Klapdor, R, Fenner, C
Anticancer research. 2000;(6D):5209-12
Abstract
Following the concept that the actual survival of pancreatic cancer patients can only be significantly improved by sequential poly-chemotherapy (EOSPC) in order to add one or two further progression free-survival times (PFST), in addition to the potential antitumoral effects of a first- or second-line therapy we studied the therapeutic efficacy of a third- or fourth-line chemotherapy with irinotecan alone, or in combination with oxaliplatin and high dose 5-FU/FA respectively, in a pilot study in 17 patients. Follow-up was performed on the basis of clinical investigations, imaging methods and the course of tumor markers, mainly CT and CA 19-9. The overall response rate in these cases of third/fourth-line therapies was 1 PR, 4 MR, 6 SD in the imaging methods compared to 5 PR, 2 MR and 5 SD on the basis of the tumor marker courses in the serum.

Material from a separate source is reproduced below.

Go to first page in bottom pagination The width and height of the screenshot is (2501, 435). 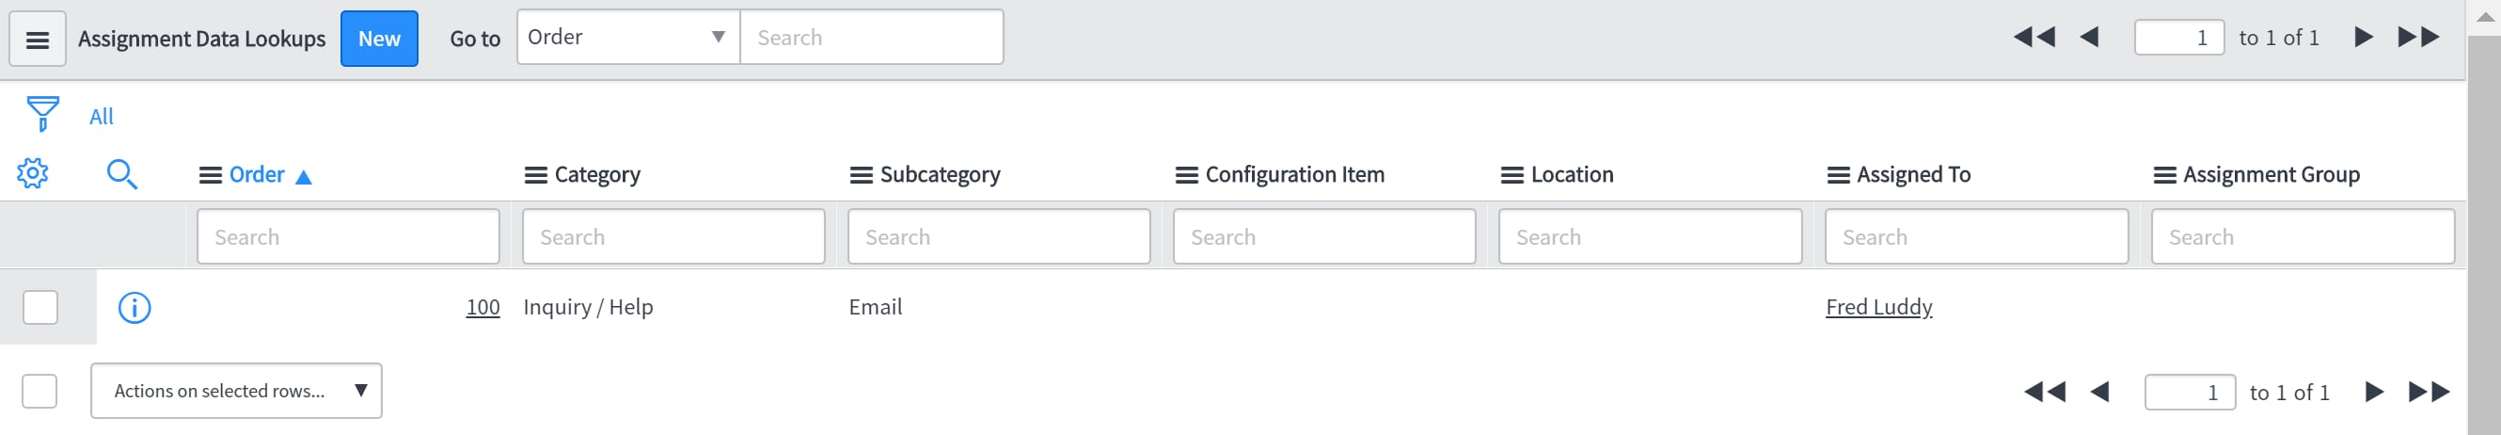pyautogui.click(x=2045, y=392)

The median PFST amounted to 4 months. Side effects could be seen as reported in the literature. Only in 1 patient did treatment have to be stopped due to irinotecan-induced gastrointestinal symptoms. Our data might suggest that combinations are more effective than irinotecan alone. However, further studies have to demonstrate whether irinotecan alone or in combination with e.g. oxaliplatin and 5-FU/FA will be more effective. The results suggested that irinotecan alone or in combination might also be used as third- and fourth-line therapeutical trials in exocrine pancreatic cancer in order to improve the survival time of these patients based on efficacy orientated sequential poly-chemotherapy (EOSPC).